Breast cancer is one of the most commonly diagnosed female cancers around the world. It has been characterized with a distinct metastatic pattern typically involving spread in the lymph nodes, bone marrow, lung, and liver.¹² To identify the function of TPD52L2 in breast cancer cells, the lentivirus-mediated RNAi technology was used, which serves as an effective way to knock out or knock down gene expression.¹³ The expression of TPD52L2 at transcription and translation levels was specifically downregulated by the constructed lentivirus in the breast cancer cell line ZR-75-30. Knockdown of TPD52L2 resulted in inhibited cell proliferation and impaired colony formation. Moreover, in the rescue experiment, the phenotype of cell growth inhibition by RNAi could be rescued by re-expression of TPD52L2, indicating the importance of TPD52L2 in breast cancer cells.
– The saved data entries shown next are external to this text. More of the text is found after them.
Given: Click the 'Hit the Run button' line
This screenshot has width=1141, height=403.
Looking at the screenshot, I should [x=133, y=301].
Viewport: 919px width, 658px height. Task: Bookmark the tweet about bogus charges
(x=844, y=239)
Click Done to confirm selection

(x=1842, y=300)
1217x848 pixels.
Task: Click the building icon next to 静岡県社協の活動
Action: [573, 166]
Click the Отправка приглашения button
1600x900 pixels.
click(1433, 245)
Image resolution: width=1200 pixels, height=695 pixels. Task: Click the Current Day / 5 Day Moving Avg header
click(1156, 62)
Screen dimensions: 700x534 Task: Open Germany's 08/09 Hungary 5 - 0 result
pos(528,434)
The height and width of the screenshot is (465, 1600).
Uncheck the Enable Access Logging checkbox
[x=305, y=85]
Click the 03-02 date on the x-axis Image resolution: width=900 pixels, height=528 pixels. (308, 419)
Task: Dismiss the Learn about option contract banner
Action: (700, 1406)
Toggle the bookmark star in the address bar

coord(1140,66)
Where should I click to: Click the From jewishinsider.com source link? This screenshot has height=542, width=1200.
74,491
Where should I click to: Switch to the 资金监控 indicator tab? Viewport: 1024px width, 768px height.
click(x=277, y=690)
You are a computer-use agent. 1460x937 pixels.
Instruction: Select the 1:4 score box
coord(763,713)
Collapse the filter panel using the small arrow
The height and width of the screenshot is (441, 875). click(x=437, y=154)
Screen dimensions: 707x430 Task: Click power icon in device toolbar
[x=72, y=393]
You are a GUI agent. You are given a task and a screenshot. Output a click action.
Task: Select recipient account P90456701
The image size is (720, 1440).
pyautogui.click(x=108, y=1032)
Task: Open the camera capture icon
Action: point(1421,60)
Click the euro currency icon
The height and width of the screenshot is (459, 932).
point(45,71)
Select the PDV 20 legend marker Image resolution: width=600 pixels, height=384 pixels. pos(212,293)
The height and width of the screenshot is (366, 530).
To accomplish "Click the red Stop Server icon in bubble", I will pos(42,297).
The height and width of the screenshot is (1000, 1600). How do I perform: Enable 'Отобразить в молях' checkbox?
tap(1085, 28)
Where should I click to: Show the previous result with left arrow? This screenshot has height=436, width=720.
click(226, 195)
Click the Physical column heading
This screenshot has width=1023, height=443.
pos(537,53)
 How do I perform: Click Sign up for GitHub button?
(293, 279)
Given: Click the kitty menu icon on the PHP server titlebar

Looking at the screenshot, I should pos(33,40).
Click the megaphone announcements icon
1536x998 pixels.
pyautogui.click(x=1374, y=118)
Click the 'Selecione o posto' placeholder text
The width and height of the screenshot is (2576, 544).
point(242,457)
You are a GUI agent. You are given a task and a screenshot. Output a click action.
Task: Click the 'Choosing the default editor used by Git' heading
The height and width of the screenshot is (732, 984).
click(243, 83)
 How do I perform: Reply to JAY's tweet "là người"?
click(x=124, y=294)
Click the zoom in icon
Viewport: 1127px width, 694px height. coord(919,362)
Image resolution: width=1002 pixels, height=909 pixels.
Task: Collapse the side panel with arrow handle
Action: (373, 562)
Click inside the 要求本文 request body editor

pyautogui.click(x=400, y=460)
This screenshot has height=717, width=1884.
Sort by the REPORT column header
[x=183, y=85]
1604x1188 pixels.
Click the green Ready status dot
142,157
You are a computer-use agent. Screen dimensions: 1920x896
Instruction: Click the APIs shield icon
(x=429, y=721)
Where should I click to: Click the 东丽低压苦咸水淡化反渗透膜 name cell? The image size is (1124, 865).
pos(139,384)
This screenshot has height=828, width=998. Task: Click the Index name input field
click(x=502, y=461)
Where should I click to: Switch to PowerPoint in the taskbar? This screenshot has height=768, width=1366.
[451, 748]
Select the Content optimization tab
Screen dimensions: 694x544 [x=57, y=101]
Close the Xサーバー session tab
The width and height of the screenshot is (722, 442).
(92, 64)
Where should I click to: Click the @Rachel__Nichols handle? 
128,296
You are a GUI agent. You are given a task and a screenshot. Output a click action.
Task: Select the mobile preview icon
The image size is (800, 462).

Several genes have been reported to function in the control of cell proliferation by regulating cell cycle progression. For example, GPER1 agonist G-1 attenuates endothelial cell proliferation and SMC1A silencing suppresses glioblastoma cell proliferation mainly due to disorders in G0/G1, S, and G2/M phases.^14,15 TPD52L1 is a member of the TPD52 family and its expression is highly upregulated at the G2/M transition in breast cancer.⁵ It is also pointed out that deregulated expression of cell cycle-regulated protein TPD52L1 can adversely affect mitosis completion.⁵ In this study, knockdown of TPD52L2 in ZR-75-30 cells increased the cell percentage of the G0/G1 phase and decreased the cell populations in the S phase and G2/M phase, which could contribute to inhibition of cell proliferation. To further explore the underlying signaling pathways mediated by TPD52L2 in breast cancer cells, the authors detected the modifications on a set of cellular proteins using a PathScan intracellular signaling array kit. Knockdown of TPD52L2 in ZR-75-30 cells resulted in elevated phosphorylation of GSK3β. Phosphorylation of the multifunctional kinase GSK-3β at Ser9 inhibits its activity.^16,17 Inhibition of GSK-3β enhances reovirus-induced apoptosis in colon cancer cells.¹⁸ In addition, the inhibition of GSK-3β in breast cancer cells leads to phenotype changes that are characteristic of more aggressive malignancy, including epithelial to mesenchymal transition (EMT) and cancer stem cell properties.¹⁹ It has been shown that ribophorin II promotes breast tumor initiation and metastasis through the functional suppression of GSK-3β.²⁰ Therefore, the authors suggested that knockdown of TPD52L2 might also induce cell apoptosis and EMT, which needs further investigation.

Previous studies showed that TPD52 performed high-level transcription in prostate cancer, while its downregulation was associated with decreased cell proliferation and invasion in multiple cell types.^21,22 Its coiled-coil motif is indeed necessary for interactions with TPD52 proteins and these interactions could be stabilized by the C-terminal protein regions.²³ TPD52L2, a member of the tumor protein D52-like family, could interact with hABCF3 to enhance liver cancer cell proliferation,¹⁰ suggesting that TPD52L2 may interact with the hABCF3-like protein through its coiled-coil structure and further implicate in the development of cancer. The authors thus supposed that TPD52L2 may be involved in the mitosis process through interaction with the hABCF3-like protein to promote breast cancer cell proliferation. Further studies are required to confirm this hypothesis in in vivo experiments.

The cell proliferation in a primary and metastatic tumor is a basic characteristic during breast cancer development.²⁴ In consequence, control of cell proliferation will effectively inhibit tumor growth and metastasis. This study shows that TPD52L2 knockdown inhibits the proliferation of breast cancer ZR-75-30 cells by accumulating cells in the G0/G1 phase. This investigation may provide a potential therapeutic approach for the treatment of breast cancer.

Disclosure Statement

The authors declare no conflicts of interest.